De-Duplicating sets of n-grams

Question 1

This is a hard problem and solutions tend to be very application specific. Typically you'd collect more than just the n-grams and counts. For example, it usually matters if a particular n-gram is used a lot by a single person, or by a lot of people. That is, if I'm a frequent poster and I'm passionate about wood carving, then the n-gram "wood carving" might show up as a common term. But I'm the only person who cares about it. On the other hand, there might be many people who are into oil painting, but they post relatively infrequently and so the count for the n-gram "oil painting" is close to the count for "wood carving." But it should be obvious that "oil painting" will be relevant to your users and "wood carving" would not be. Without information about what pages the n-grams come from, it's impossible to say which would be relevant to more users.
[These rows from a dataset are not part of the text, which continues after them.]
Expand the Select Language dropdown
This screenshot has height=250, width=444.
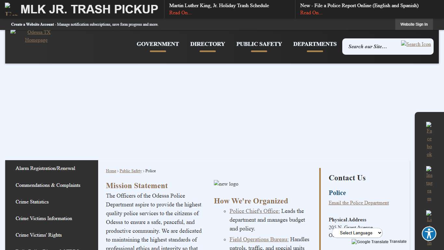coord(357,233)
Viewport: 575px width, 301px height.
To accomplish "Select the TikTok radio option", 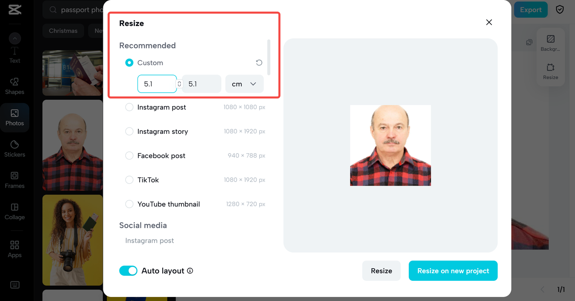I will click(129, 180).
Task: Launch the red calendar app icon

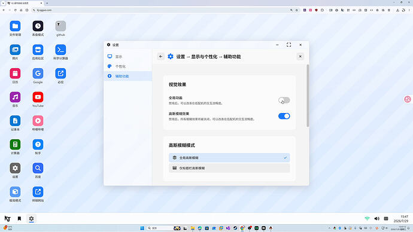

A common way to identify the most relevant phrases across a corpus of documents is called TF-IDF: Term frequency-inverse document frequency. Most descriptions you see concern themselves with individual words, but it's simple enough to extend that to n-grams.

This assumes, of course, that you can identify individual documents of some sort. You could consider each individual post as a document, or you could group all of the posts from a user as a larger document. Or maybe all of the posts from a single day are considered a document. How you identify documents is up to you.

A simple TF-IDF model is not difficult to build and it gives okay results for a first cut. You can run it against a sample corpus to get a baseline performance number. Then you can add refinements (see the Wikipedia article and related pages), always testing their performance against your pure TF-IDF baseline.

Given the information I have, that's where I would start.

Question 2

Consider using a graph database, having a table of words, containing the elements of the N-Grams; and a tabe of N-Grams containing arcs to the words that are contained in the N-Grams.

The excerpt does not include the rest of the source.